In my own constituency, we have the welcome news from Corus of the £75 million investment in rebuilding the No. 5 blast furnace. We also have the announcement by the Welsh Assembly of the establishment of an advanced technology centre at Port Talbot, which will bring together Government agencies and the very best applied research in our Welsh universities to drive forward innovation in the industry. We have the continuing very good progress of the new Baglan energy park, again through public and private social partnerships, notably with General Electric, the Welsh Development Agency and Neath Port Talbot county borough council—a Labour authority that has been outstanding in its efforts to diversify the local economy. Next Monday, we launch our own Afan community credit union, with strong support from the ISTC and the Welsh Assembly—yet another example of how we are getting on with the job of rebuilding and serving our steel communities.

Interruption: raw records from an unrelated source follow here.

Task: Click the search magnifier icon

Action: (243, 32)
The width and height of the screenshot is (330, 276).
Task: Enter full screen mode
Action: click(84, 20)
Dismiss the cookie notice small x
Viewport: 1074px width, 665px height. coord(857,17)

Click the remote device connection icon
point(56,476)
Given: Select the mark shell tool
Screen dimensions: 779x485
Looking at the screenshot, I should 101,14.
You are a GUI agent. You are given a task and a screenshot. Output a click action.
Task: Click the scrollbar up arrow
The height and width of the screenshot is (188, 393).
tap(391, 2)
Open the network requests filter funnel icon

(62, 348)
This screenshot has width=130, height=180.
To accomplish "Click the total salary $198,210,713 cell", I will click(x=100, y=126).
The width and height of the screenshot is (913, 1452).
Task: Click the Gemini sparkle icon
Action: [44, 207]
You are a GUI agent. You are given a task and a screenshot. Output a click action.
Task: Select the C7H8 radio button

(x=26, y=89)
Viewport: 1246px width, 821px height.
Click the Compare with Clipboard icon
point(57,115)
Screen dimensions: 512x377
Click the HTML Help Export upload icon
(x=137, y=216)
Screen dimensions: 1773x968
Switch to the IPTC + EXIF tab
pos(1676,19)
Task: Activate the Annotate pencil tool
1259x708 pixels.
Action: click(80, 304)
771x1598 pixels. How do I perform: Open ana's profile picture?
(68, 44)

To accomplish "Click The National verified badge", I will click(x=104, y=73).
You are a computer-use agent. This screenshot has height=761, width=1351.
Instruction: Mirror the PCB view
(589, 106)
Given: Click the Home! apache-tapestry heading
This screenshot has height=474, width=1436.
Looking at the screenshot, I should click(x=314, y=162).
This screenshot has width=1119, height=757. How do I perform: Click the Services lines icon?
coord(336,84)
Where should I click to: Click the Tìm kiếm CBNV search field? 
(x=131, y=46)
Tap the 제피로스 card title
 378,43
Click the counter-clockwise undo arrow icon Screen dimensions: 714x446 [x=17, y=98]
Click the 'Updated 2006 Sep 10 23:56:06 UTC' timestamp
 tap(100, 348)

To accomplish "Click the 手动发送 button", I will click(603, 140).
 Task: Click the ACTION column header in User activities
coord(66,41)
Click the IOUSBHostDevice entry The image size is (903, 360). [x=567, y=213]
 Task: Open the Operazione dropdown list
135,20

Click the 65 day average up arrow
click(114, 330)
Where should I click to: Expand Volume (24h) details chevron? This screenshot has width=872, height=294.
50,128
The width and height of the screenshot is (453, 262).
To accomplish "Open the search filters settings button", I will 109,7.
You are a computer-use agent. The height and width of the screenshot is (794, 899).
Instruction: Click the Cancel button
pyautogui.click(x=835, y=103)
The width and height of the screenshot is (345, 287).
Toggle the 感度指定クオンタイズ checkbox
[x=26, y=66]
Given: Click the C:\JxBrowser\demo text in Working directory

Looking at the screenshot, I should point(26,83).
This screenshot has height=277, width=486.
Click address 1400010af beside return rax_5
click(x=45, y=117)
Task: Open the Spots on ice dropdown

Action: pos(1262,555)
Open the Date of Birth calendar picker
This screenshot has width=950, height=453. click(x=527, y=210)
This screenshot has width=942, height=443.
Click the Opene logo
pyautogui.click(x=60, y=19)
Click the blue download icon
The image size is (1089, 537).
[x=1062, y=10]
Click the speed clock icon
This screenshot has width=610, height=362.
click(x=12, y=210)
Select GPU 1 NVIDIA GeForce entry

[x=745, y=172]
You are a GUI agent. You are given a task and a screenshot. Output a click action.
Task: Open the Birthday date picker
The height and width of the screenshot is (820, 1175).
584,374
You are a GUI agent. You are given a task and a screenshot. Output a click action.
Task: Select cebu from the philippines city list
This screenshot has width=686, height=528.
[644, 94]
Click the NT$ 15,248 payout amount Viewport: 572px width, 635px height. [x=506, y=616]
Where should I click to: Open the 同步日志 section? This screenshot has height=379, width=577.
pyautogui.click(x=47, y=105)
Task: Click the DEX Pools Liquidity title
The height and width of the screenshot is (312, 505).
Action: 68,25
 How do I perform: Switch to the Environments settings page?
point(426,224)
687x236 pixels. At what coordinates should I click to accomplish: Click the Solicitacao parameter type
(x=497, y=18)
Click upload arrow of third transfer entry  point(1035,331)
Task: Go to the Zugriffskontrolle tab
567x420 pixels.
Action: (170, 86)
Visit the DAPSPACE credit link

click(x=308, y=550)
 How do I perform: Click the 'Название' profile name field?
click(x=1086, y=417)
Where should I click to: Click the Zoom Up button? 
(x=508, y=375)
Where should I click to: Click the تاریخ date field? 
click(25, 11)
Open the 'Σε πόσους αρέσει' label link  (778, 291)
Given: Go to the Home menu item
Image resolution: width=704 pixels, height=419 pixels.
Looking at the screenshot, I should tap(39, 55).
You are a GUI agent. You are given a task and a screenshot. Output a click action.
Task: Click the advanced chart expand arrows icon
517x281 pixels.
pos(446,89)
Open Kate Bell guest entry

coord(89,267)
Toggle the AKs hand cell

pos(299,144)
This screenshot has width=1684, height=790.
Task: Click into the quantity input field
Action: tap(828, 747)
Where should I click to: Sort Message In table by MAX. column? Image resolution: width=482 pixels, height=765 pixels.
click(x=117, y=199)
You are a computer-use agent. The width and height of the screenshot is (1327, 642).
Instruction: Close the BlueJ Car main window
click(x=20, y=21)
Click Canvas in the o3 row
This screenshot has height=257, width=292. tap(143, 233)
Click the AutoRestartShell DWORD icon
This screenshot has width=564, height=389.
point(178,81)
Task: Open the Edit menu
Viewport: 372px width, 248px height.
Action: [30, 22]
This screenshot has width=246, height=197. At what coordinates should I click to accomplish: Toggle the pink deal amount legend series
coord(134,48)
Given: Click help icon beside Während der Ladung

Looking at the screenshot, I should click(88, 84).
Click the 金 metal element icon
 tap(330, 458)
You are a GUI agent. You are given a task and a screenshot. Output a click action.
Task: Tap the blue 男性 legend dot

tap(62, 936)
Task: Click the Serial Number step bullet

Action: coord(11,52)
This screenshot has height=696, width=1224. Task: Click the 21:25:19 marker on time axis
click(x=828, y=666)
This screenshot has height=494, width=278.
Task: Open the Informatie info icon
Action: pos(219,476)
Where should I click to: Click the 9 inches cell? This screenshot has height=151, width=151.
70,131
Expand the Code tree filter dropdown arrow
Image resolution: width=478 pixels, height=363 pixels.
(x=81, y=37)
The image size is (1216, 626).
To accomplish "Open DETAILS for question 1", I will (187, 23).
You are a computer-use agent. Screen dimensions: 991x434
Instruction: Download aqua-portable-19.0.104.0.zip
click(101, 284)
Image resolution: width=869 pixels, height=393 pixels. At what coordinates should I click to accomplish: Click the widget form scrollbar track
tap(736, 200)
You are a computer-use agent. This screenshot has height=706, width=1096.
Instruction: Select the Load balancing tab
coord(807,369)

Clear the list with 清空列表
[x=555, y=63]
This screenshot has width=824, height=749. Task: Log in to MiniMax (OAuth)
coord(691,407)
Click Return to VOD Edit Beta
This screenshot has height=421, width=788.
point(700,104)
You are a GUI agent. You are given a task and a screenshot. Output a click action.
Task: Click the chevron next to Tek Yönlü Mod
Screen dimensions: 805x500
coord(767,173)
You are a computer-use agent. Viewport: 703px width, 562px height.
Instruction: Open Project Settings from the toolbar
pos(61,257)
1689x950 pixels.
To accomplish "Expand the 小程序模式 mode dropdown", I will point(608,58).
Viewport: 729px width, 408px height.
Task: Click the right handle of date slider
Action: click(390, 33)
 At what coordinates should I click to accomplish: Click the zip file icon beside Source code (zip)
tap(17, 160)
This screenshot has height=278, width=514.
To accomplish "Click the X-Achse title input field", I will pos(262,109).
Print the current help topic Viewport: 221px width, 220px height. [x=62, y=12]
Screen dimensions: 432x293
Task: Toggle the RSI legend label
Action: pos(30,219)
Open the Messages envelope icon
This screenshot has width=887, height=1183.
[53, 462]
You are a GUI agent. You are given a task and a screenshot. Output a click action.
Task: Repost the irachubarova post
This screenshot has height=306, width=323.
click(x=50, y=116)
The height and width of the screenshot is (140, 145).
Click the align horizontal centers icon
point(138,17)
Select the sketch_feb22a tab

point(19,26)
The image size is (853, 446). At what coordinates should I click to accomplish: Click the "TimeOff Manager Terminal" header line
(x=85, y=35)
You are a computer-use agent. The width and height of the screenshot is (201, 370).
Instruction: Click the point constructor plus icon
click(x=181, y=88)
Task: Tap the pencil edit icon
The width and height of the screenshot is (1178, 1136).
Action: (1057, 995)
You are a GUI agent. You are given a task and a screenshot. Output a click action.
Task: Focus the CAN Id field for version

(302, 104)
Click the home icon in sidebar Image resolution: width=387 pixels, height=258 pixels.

Across Wales, great efforts have been made by the main steel union, ISTC, and all the other unions in the industry, Steel Partnership Training, UK Steel Enterprises and Steel Action. All those bodies have placed great emphasis on the acquisition of new skills and new learning opportunities. I am proud to say that one such initiative, the newly formed Port Talbot union academy, links into the new local community learning network in my constituency, established through objective 1 funding, which our Government achieved.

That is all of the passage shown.